### EXERCISE
Leaving the pictures aside, restate all of the data exactly.

### AVAILABLE RECORDS
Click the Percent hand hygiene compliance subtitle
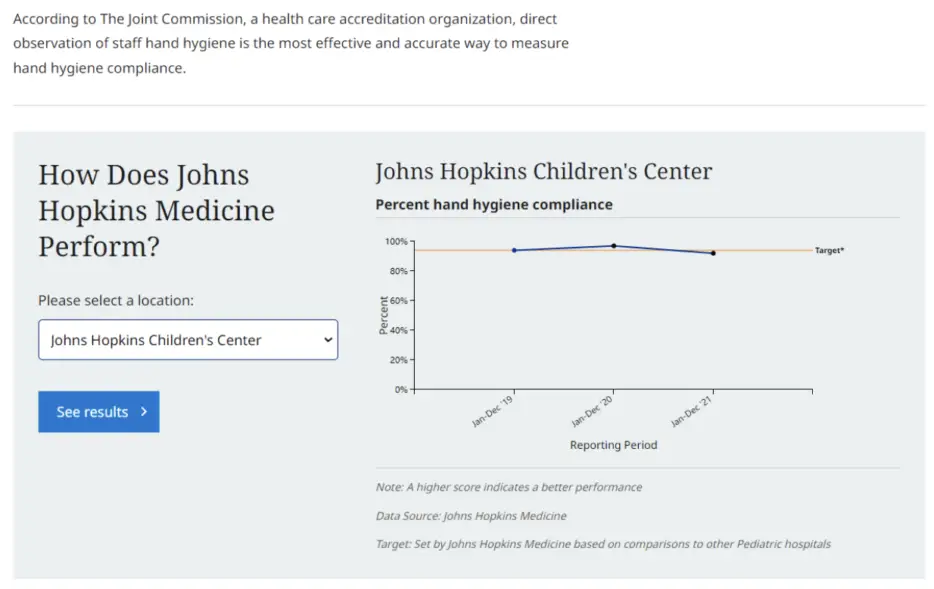Viewport: 934px width, 589px height. pyautogui.click(x=494, y=204)
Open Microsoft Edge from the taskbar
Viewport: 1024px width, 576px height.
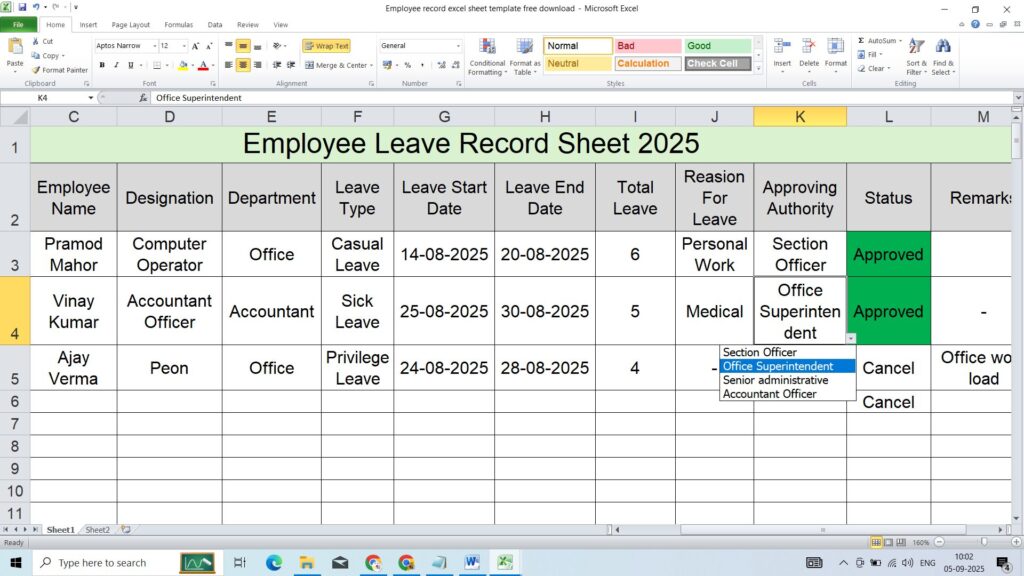[x=274, y=563]
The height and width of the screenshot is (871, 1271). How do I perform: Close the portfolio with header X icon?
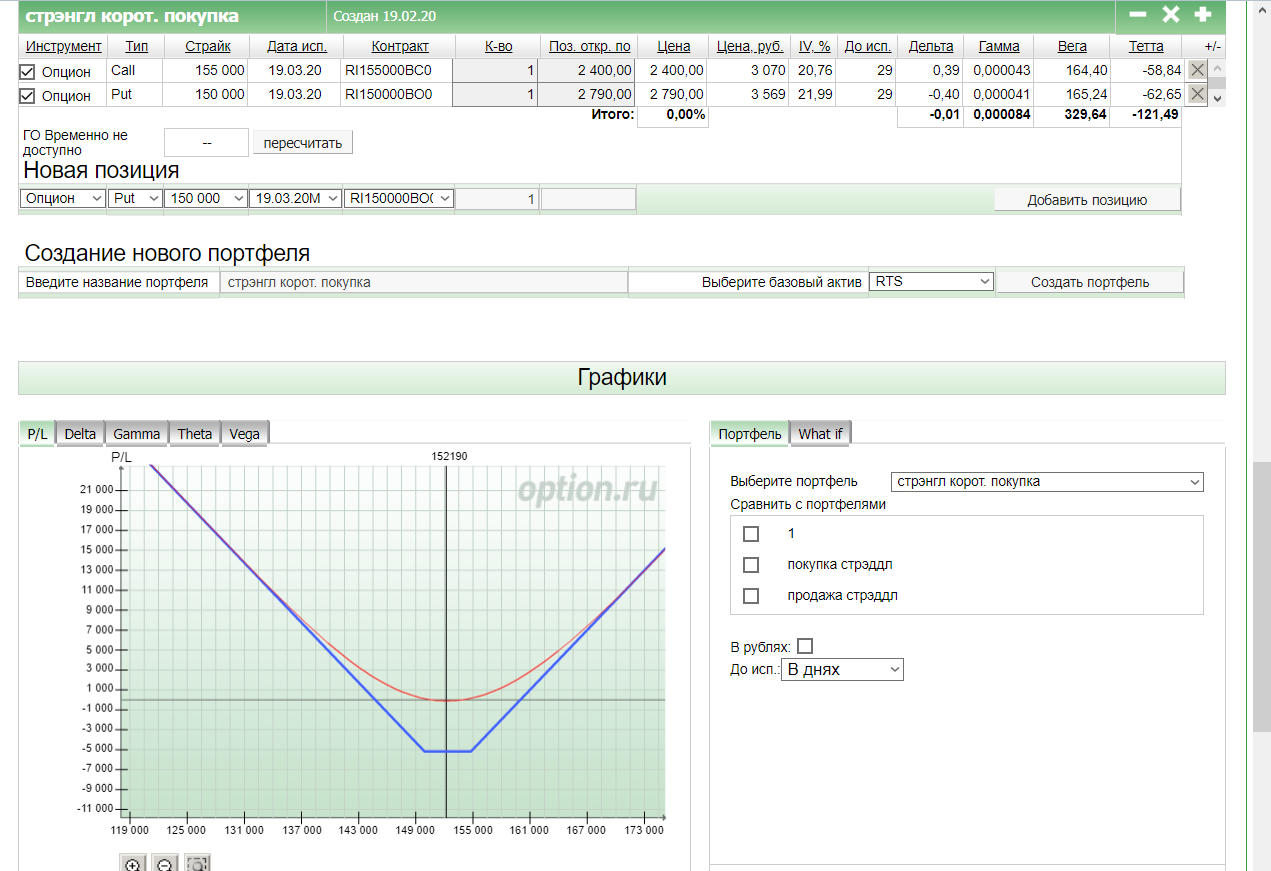point(1170,15)
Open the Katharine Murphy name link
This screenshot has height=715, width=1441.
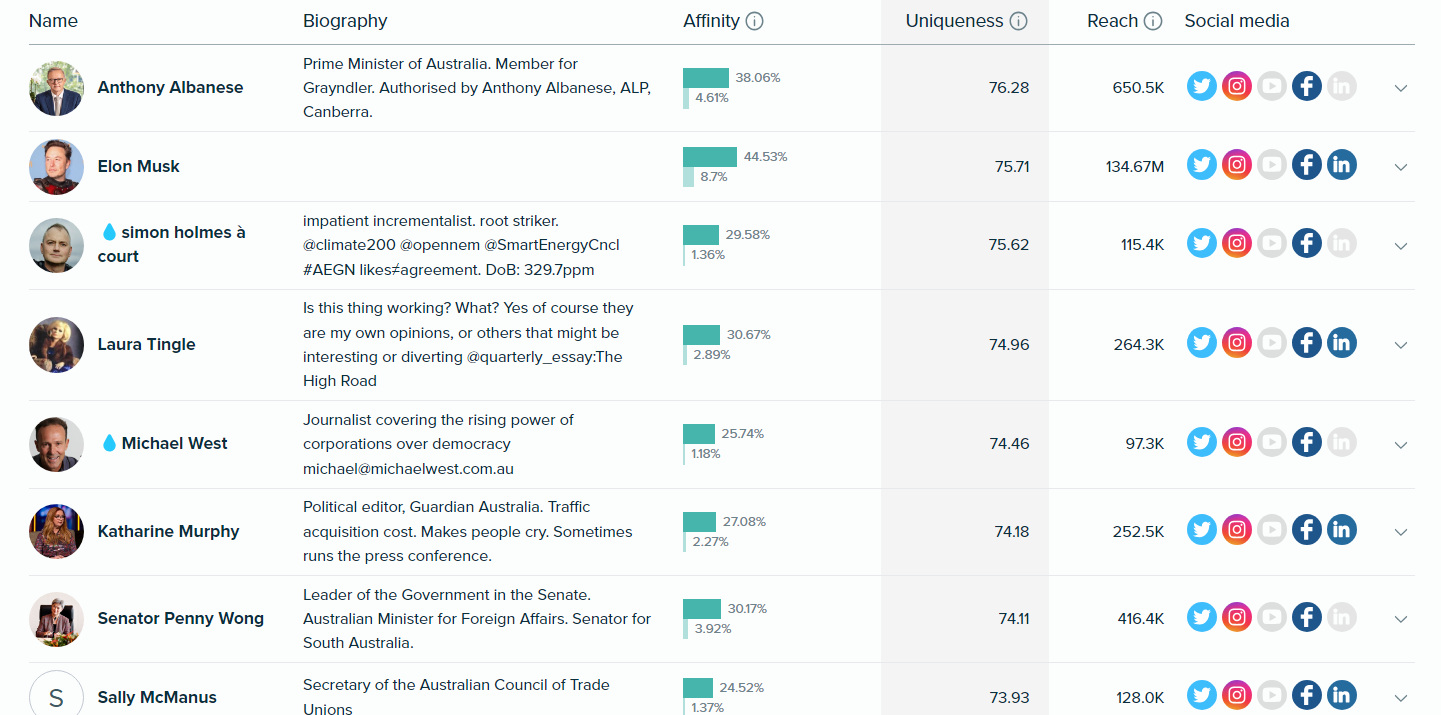(x=168, y=531)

### TASK ANSWER
Click the Percent hand hygiene compliance subtitle
Viewport: 934px width, 589px height. pyautogui.click(x=494, y=204)
Open Microsoft Edge from the taskbar
Viewport: 1024px width, 576px height.
[x=274, y=563]
The height and width of the screenshot is (871, 1271). How do I perform: Close the portfolio with header X icon?
point(1170,15)
Open the Katharine Murphy name link
This screenshot has height=715, width=1441.
(x=168, y=531)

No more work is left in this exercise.